Tahsin ÖTGÜÇ - Emekli Müftü

Tarih: 10.03.2025 17:25

KOMŞU HUKUKU

Facebook Twitter Linked-in

KOMŞU HUKUKU

 

Yeryüzünde yaşayan insanlar her zaman birbirleriyle yardımlaşma ve dayanışma içinde olmak, birbirleriyle iyi geçim kurma ve karşılıklı hak ve hukuka saygı duymak durumundadırlar. Toplumun huzuru ve mutluluğu için bireylerin kendi aralarında sevgi ve saygıya dayalı hayat tablosu oluşturmaları kendileri açısından önem arz etmektedir. Karşılıklı güven duygusunun olmadığı yerde haset ve karamsarlık vardır. Nefret ve kindarlık hastalığı oluşur. Bunun için diyalog ve hoş görüyü oluşturacak ortamı yakalamak için Yüce Allah’ın ve Peygamber efendimizin beyanlarını anlayarak yaşamaya devam etmek gerekir. Bilinenler, samimiyetle yaşandığı zaman müspet yönde tesirini görmek her zaman mümkündür.

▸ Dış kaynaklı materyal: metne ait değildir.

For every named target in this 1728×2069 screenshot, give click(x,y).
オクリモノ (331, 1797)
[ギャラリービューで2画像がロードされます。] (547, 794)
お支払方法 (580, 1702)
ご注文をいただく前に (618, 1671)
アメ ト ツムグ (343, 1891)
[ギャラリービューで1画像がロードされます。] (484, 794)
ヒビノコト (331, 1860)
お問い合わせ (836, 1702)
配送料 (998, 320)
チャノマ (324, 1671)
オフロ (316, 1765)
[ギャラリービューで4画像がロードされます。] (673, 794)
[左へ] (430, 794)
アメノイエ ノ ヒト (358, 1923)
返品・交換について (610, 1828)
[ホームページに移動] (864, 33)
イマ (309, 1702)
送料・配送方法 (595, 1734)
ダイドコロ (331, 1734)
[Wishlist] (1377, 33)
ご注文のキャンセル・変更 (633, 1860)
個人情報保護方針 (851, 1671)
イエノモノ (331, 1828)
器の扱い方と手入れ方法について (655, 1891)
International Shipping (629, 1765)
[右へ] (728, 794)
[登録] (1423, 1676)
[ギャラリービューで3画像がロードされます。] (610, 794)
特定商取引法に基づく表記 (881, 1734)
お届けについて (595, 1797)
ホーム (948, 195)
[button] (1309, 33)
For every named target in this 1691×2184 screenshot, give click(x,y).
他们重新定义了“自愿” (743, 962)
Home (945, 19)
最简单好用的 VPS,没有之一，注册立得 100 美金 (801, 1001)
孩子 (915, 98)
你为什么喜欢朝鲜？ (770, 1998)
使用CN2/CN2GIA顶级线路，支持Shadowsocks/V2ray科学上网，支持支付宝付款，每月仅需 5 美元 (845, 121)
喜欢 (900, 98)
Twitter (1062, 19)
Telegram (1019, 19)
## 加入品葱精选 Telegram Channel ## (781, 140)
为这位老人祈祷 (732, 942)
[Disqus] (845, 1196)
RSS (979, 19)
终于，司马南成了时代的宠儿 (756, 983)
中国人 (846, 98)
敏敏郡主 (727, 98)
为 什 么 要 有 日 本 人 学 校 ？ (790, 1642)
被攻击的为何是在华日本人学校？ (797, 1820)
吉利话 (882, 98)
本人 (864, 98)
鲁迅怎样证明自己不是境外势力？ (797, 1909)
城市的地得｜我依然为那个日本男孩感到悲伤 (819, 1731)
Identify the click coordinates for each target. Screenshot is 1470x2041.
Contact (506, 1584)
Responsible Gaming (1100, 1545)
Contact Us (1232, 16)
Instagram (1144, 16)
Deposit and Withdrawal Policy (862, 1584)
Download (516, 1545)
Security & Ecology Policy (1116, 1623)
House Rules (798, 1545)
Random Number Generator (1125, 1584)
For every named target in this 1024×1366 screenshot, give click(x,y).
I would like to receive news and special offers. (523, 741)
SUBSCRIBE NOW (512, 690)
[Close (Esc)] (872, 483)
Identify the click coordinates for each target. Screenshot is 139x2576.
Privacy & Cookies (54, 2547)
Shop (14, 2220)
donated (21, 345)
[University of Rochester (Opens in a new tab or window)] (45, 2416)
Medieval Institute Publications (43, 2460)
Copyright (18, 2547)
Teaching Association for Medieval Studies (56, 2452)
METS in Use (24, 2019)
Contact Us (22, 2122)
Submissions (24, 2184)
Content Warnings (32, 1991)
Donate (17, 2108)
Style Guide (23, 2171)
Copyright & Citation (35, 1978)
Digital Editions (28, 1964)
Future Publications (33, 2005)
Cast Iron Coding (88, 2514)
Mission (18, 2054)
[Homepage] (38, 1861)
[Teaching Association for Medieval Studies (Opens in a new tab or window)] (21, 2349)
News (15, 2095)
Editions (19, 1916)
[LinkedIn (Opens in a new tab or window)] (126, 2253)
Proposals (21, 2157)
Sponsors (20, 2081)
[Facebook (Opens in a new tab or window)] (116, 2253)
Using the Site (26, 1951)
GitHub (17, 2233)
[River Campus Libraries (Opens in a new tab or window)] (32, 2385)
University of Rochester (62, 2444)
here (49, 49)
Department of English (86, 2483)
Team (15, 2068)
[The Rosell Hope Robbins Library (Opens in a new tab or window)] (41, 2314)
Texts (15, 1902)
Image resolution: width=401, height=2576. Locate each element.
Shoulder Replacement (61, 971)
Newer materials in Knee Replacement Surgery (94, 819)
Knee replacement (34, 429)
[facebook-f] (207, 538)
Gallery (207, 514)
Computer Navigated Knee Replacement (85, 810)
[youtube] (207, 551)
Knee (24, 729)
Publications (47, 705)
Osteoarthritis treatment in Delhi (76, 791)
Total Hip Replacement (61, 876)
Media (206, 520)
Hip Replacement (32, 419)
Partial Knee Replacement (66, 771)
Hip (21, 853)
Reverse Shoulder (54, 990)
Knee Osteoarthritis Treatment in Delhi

Yüce Allah, Kur’an-ı Kerim de şöyle buyurmaktadır: “Allah’a kulluk edin. O’na hiçbir şeyle ortak koşmayın. Ana ve babaya, akrabalara, yetimlere, miskinlere, akraba olan komşuya, yakın komşuya, yakın arkadaşa, yolcuya ve eliniz altında bulunanlara, iyilik edin. Gerçekten Allah, kendini beğenip öğünenleri elbette sevmez.” Nisa suresi 36

Cenab-ı Allah genelde insanlara yardım etmeyi emrediyor. Bunların içerisinde başta anne baba olmak üzere yardıma muhtaç olanlar olduğu gibi komşu ve dostlarımız da vardır. Komşu ve dostlarımızın hak ve hukukuna riayet etmek insani ve İslami bir görevdir.

Peygamberimiz bir hadislerinde şöyle buyurdular: “Sizden Allah’a ve ahiret güne iman eden misafirine ikram etsin. Sizden Allah’a ve ahiret gününe iman eden komşusuna eziyet etmesin. Sizden Allah’a ve ahiret gününe iman eden konuştuğu zaman ya hayır konuşsun veya sükût etsin.” Müslim, iman,74.

İnsanlara ikram etmek sünnettir. Bunun miktarı önemli değildir. Önemli olan dost ve komşularımızı memnun kılacak bir şeyler ikram edebilelim. İkram ve hediyeleşmeler toplumdaki bireyler arasında sevgi ve saygıyı oluşturur. Güven duygusunu pekiştirir. Komşularımızla karşılaştığımızda selam verip hal hatır sorulduğunda mutlu bir hava oluşacaktır. Varsa dargınlık veya küskünlük kendiliğinden son bulacaktır.

Peygamberimiz (sav) efendimiz, “Üç defa vallahi iman etmiş olmaz” buyurdu. Sahabiler: Kim iman etmiş olmaz, ya Resulallah? Diye sordular. Efendimiz, “Yapacağı fenalıklardan komşusu güven içinde olmayan kimse” buyurdu. Buhari, Edep 29.

Yardımlaşmak, paylaşımda bulunmak, kişinin bir ihtiyacını gidermek güzeldir. İyilik yapılamıyorsa, buna maddi yönden imkân yoksa komşumuzu rahatsız edecek söylem ve eylemden uzak olmak lazım gelir. Bu durum da, iyilik yerine geçer. Müslümana yakışan, yaraya merhem olmaktır. Düşeni kaldırmak, aç olanı doyurmaktır. Kendisi için sevdiğini komşusu için de sevmektir.

Komşularımızı zaman zaman, ziyaret edip varsa ihtiyaçlarını gidermeye çalışmak insani ve İslami bir görevdir. Dargınlık ve küskünlük hallerinin üç günden fazla sürmemesine dikkat etmeliyiz. Karşılıklı yardımlaşma ve dayanışmaya önem vermeliyiz. Onların mutlu olmasının bizleri de mutlu edeceğini düşünmeliyiz. Komşu ve dostlarımızla birlikte huzur ve mutlu olmak, yaşadığımız kentin de havasını müspet yönde değişmesine vesile olacaktır. Bunun sağlanması için ikram ve hediyeleşmeye önem vermeliyiz. Bilmeliyiz ki, ikram ve hediyeler, komşuluk ve dostluklarımızı samimi hale getirecektir.